My life has changed in countless ways since Matt died, and I know it will never be the same. And though it might sound strange, I owe him so much for those changes. I’ve spent the last 10 years doing what I can to make the world around me a safer and more welcoming place for everyone. I volunteer more in my community and have done some traveling, talking to people about hate and violence. I recently changed jobs…and careers, now working in the Office of Diversity and Employment Practices. I’m working to make my passion my profession. But the impact on me and my life goes much deeper than how I earn a paycheck.
It hasn’t been easy, by any means. Many people hear the words “Matthew Shepard” and think of him as an event; I think of my friend who’s no longer here, and how much it hurts that he’s gone.
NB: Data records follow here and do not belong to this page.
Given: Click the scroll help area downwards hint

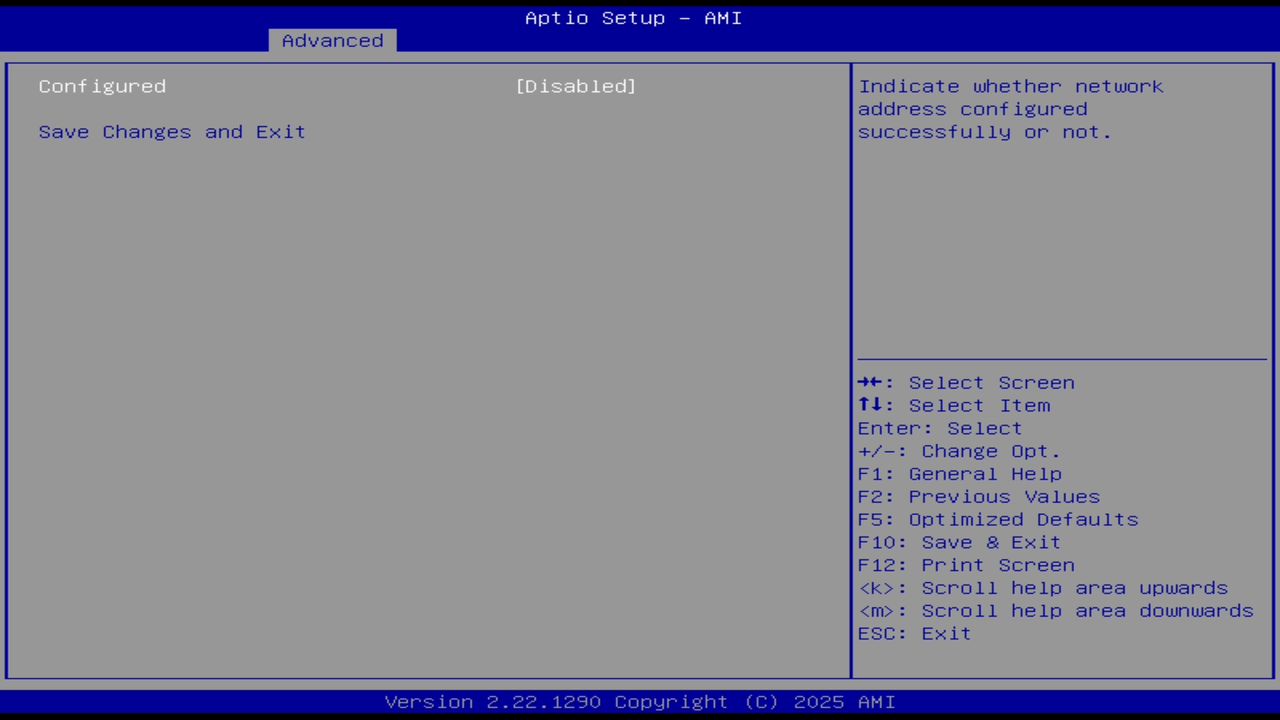Looking at the screenshot, I should pyautogui.click(x=1056, y=611).
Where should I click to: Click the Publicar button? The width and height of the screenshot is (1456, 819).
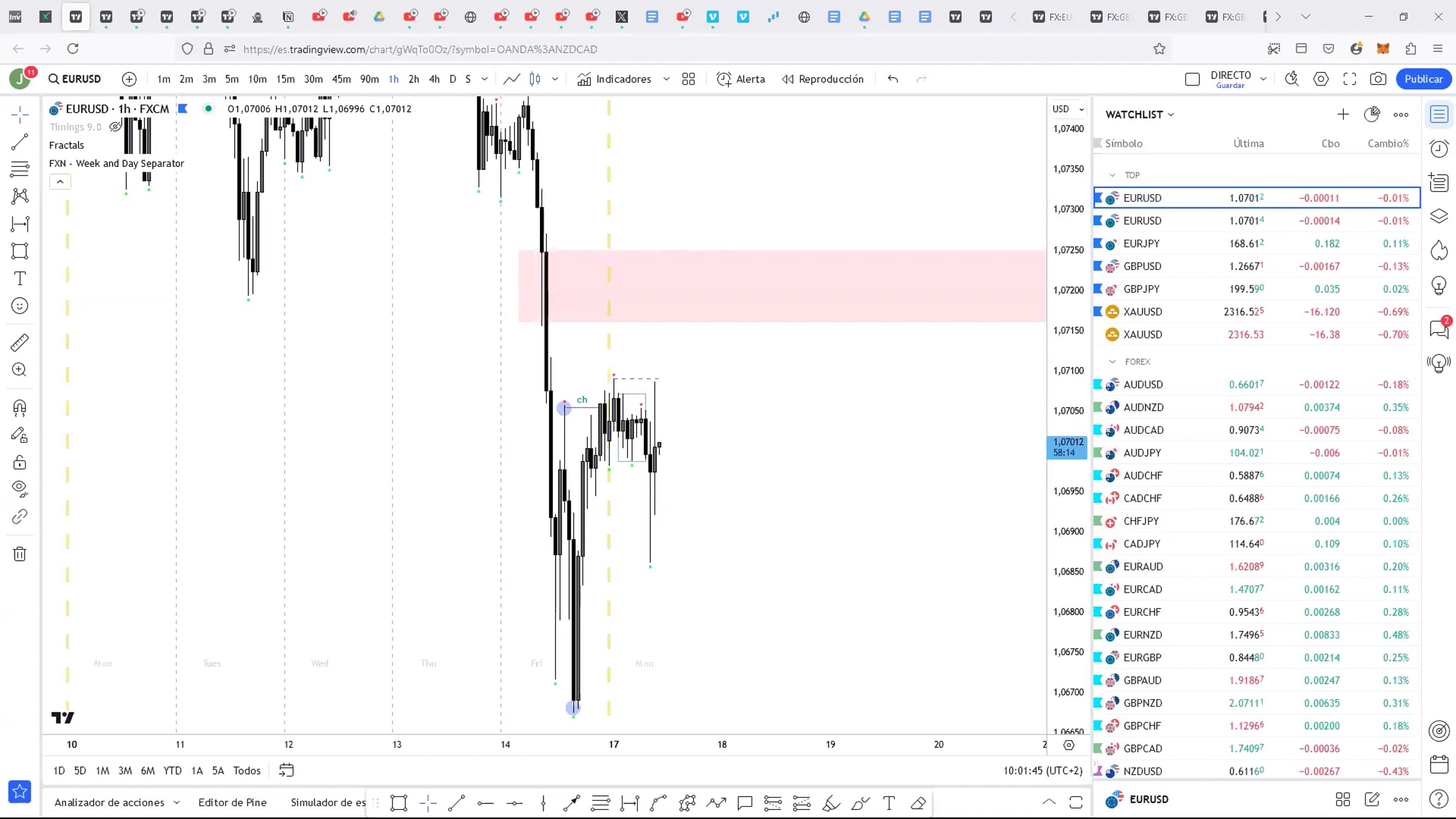tap(1423, 79)
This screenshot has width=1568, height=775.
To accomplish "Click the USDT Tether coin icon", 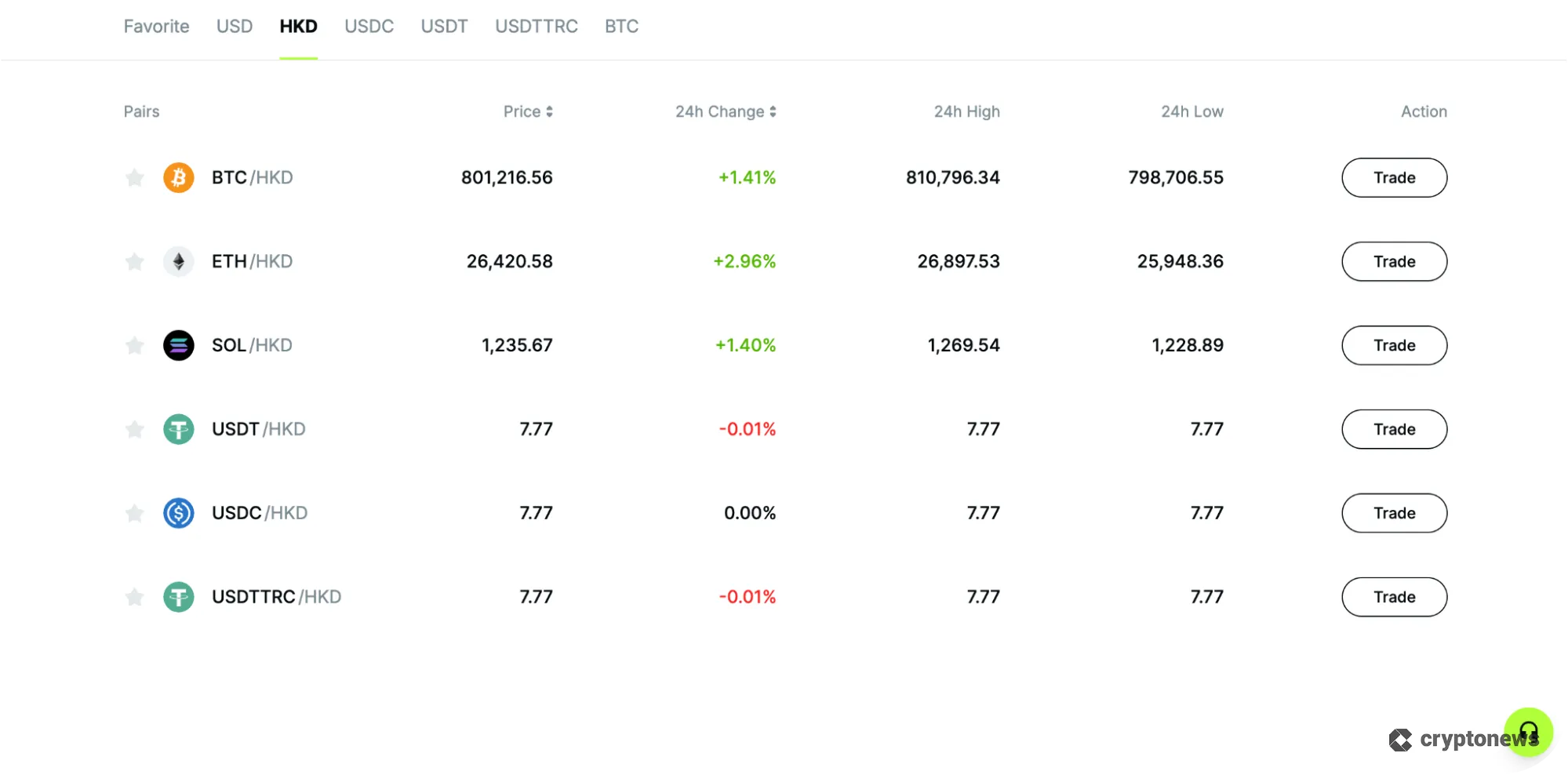I will [x=178, y=429].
I miss seeing his incredible beaming smile, the one that came not just from his mouth, but from the sparkle in his eyes and from deep within his heart. I can’t find words to describe the pain of losing someone to such violence. Working through the loss and grief in the public eye has also been a struggle at times, though I think it has made me live more honestly and openly. I speak more from my heart, and those around me probably know me better.
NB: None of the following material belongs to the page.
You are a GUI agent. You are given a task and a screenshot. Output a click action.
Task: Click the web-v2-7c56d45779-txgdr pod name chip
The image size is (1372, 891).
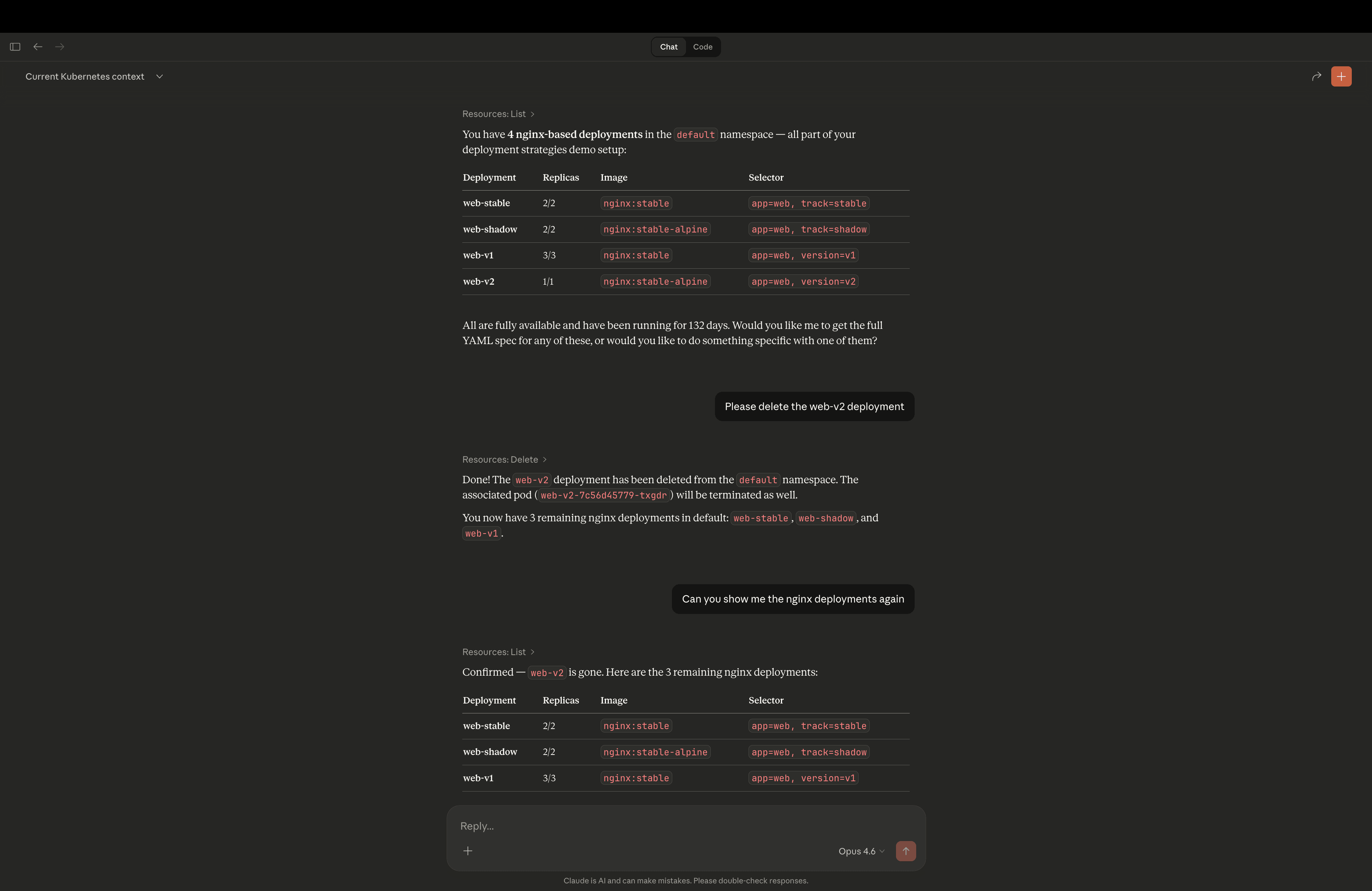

I value those around me more, and try to be more deliberate in letting them know it. I only had the honor of knowing Matt for a few short months before he was killed. I was planning Gay Awareness Week during that time, and kept telling myself that I would make a point of getting to know him more in depth afterwards. One of my greatest regrets is not taking that time from the start. He was worth that, and so much more. I view everyone as worth it these days, or at least try to. When I think of Matt, I call or email someone I haven’t spoken with in a while, and know my life is all the richer for it.
I try to view others as people first. I learned that from Matt, I think. He didn’t look at someone and see them as black, or Jewish, or disabled. He saw them as a person first and foremost; the rest was just insignificant differences, since we have much more in common than anything that separates or divides us. He used to strike up conversations with strangers, homeless folks, or anyone he found interesting or compelling. I think he liked learning about people, and valued their experiences in a way most of us don’t. He taught me something about the value of humanity and how we’re all connected. I suppose he taught me to give everyone the dignity and respect they deserve as a human being.
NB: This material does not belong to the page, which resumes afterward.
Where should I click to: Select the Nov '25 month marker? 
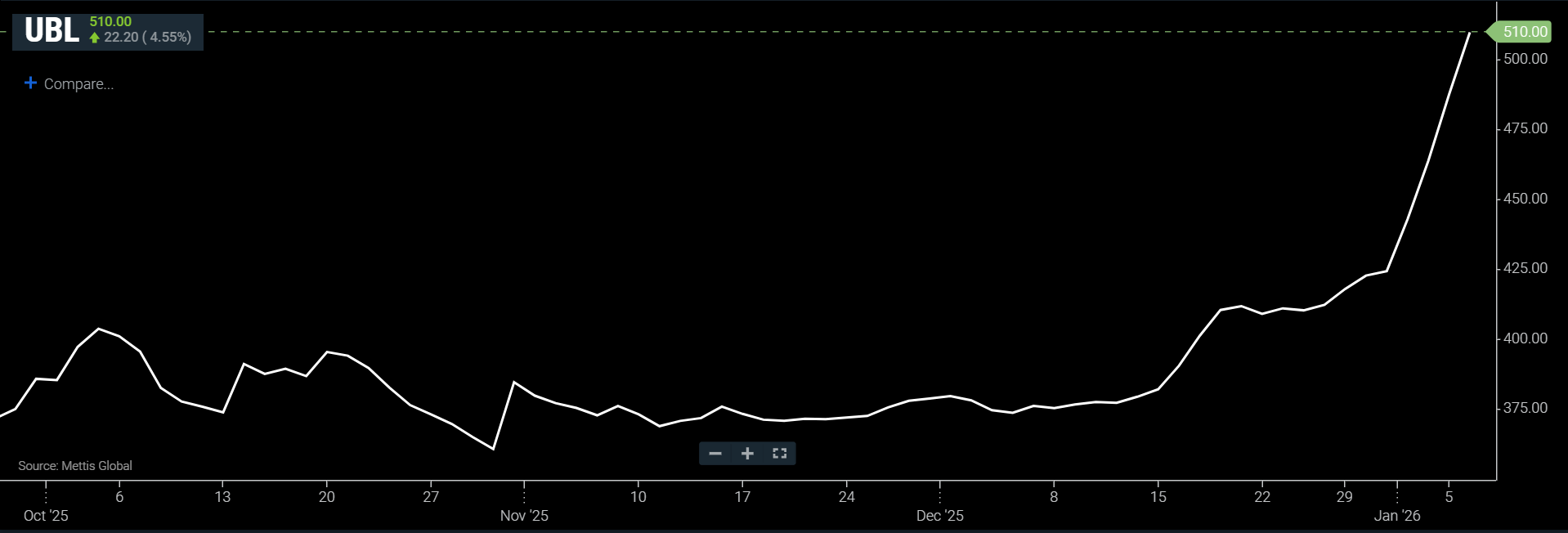pos(524,516)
I’ve also seen the power we as individuals have to change the world around us. Romaine and I created and organized Angel Action in response to Fred Phelps’ presence in Laramie. We didn’t want his messages of hate and intolerance to go unanswered or to be what our friends and family saw on the news before they went to bed. The people of Wyoming and America deserved better than that, and Matt would have been the first to say so. We didn’t plan to become part of a play, an HBO movie, or a media storm. We just wanted to do something to combat hate, but in a peaceful and loving way. We didn’t want to sink to the level of Phelps and his group.
Perhaps most importantly, Matt’s murder taught me how important it is to stand up for those who can’t. To speak out for those who have been silenced through fear or through violence. Matt wanted to spend his life doing something to make the world a better place. He wanted to help others and make a difference in someone’s life. He can’t do that now, and so I and many others have to do it for him. I feel an obligation to carry on his dreams and work toward his goals. Someone has to be his voice, and to share his light and love with the world he’s left far too soon.
Yes, I owe Matt so much for the lessons he taught me, both in life and in his death. For the changes he’s brought about in my life, in Wyoming, and in the hearts and minds of people across the country and around the globe. Perhaps I’ve repaid that debt to him in some fashion. But I still keep telling people about him. About his murder. About hate and violence. I keep “fighting the good fight.” I do it because Matt also taught me I’m responsible for those around me, that if I stay silent or inactive I’m no better than those who killed him. I don’t want another parent to know the pain Dennis and Judy feel. I don’t want another community to be scarred by the manifestation of ignorance and fear. I do it for Matt. For his smile. For his heart. I do it to change the world the way he changed me. Hopefully that change won’t require more loss and sacrifice. Please think of Matt today, and help me build a world he’d be proud of.